Town of Runners is a feature documentary about two girls in the Ethiopian village of Bekoji who want to become track athletes. The initial idea for the film came from one of the producers, Dan Demissie. Rothwell wanted to make the film "... because as a child I lived in Kenya in the 1970s, and my heroes weren’t George Best or Neil Armstrong, but the East African runners of the time such as Kip Keino. Much later, my daughter had become a keen athlete and I was interested in how some children seize on a sense of their own potential and develop an ambition, which is strong enough to sustain them through the hardships of daily training. And I wondered how that played out in an African context." Little White Lies said, "the beauty of Town of Runners lies in is its subtlety. … Rothwell’s careful cinematography is careful to make sure that the film is not a simplistic fable of sporting optimism…. Heartfelt, lively and candid, Town of Runners deserves be the sleeper hit of this Olympic year." The Financial Times called it "a fantastically cool British documentary.” Total Film said, "Dispelling the usual clichés about Africa, Rothwell reveals instead an entrepreneurial community where "running is work" and villagers chip in two per cent of their salaries to support coach Sentayehu Eshetu. Fluctuations in form, funding and bureaucracy hinder the girls’ progress but their ambition never wavers. In an Olympic year, here's an inspirational reminder of what it's all about.” The film had its world premiere at the Tribeca Film Festival in 2012.

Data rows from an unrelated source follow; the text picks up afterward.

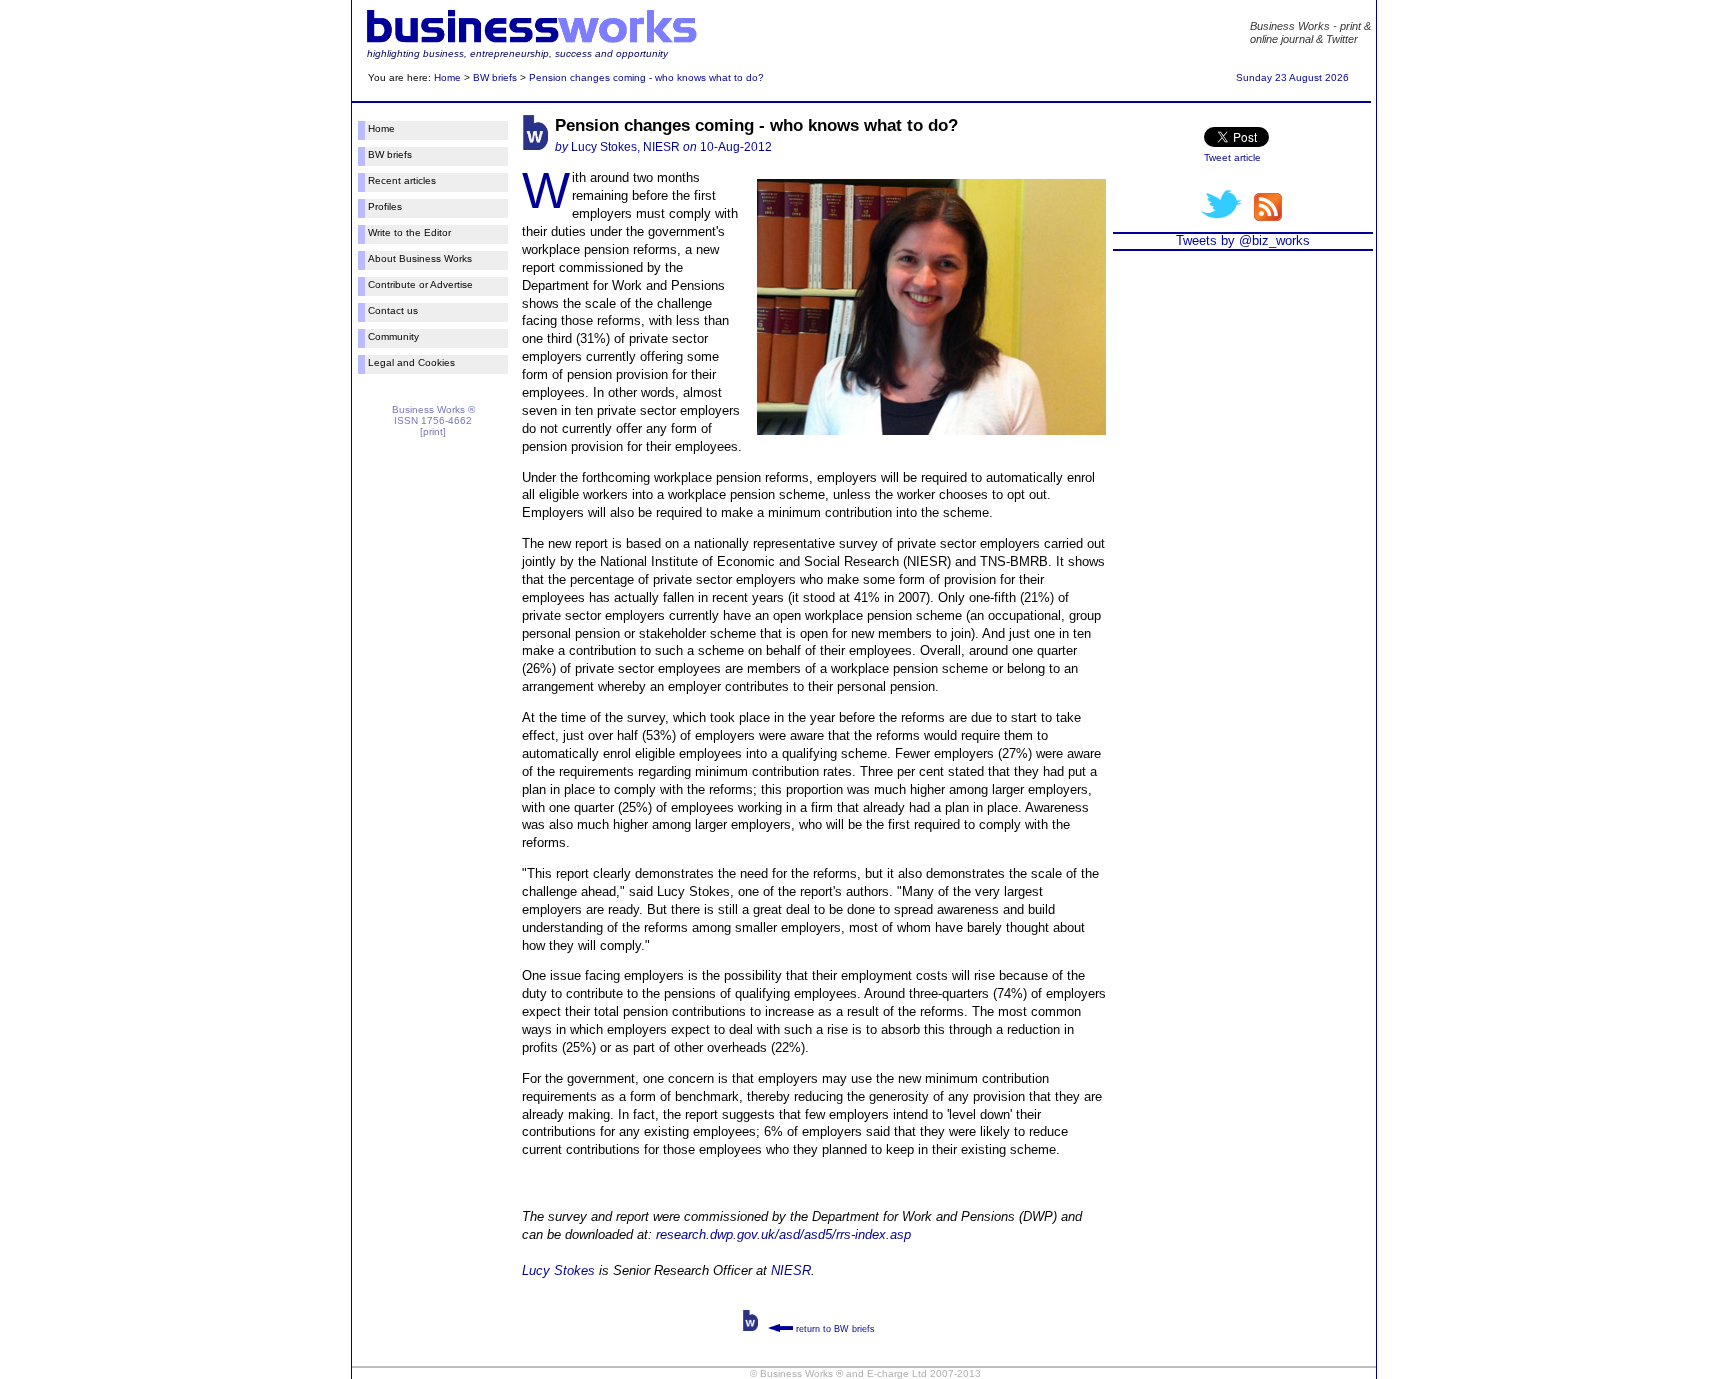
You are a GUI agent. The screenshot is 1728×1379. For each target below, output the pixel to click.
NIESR (791, 1270)
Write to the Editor (409, 232)
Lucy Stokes (558, 1270)
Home (447, 77)
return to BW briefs (834, 1329)
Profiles (385, 206)
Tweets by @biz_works (1243, 240)
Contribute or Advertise (420, 284)
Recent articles (402, 180)
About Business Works (420, 258)
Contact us (393, 310)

In 2015, Rothwell released the documentary How To Change The World. A New York Times "Critics Pick", the film tells the story of the founders of Greenpeace - an eclectic group who set out to stop an atomic bomb test in Alaska in 1971, and began what has grown into a multimillion-dollar organization. Rothwell based his documentary on the journals and other writings of Robert Hunter, one of the founding members of Greenpeace. The film premiered at Sundance Film Festival in 2015 and won a Special Jury Award for Best Editing. The New York Times called the film, "engrossing", stating "... while the film, polished and paced like a caper flick, captures the excitement of the make-it-up-as-you-go early days, Mr. Rothwell also highlights the stresses that come after a movement takes on a life of its own." The Telegraph of London, called the piece, "remarkable", saying it was "... a devastating illustration of how power corrupts," and stating that "Whatever your politics, this documentary about the founders of Greenpeace is essential viewing". They lauded Rothwell's ability to remain apolitical in telling the story.

Rothwell co-directed the 2016 documentary, Sour Grapes, with Reuben Atlas. The film traces the case of what is considered to be the largest wine-fraud case in history. It follows the rise of Rudy Kurniawan in the world of wine connoisseurs, followed by the detective work of Laurent Ponsot, the doyen of Domaine Ponsot, and Bill Koch, which went into exposing his fraud. The film had its world premiere at the 2016 Hot Docs Festival on May 3.

At Met Film Production, he has been an executive producer and worked as an editor on numerous feature documentaries including Dylan Williams’ Men Who Swim and Sarah Gavron's The Village At The End Of The World.

==Film awards and nominations ==
Rothwell has won and been nominated for numerous awards. His first documentary, Deep Water won the award for "Best Documentary" at the 2008 Rome International Film Festival, where it had premiered. It was also awarded the Best Cinema Documentary for 2007 at The Grierson Awards. In 2012, Donor Unknown won the Tribeca (Online) Film Festival Best Feature Film award, as well as being nominated for a Grierson Award, this time for "Best Documentary on a Contemporary Theme - International". How to Change the World was awarded the "World Cinema Documentary Special Jury Award for Editing" at the Sundance Film Festival, as well as the Candescent Award.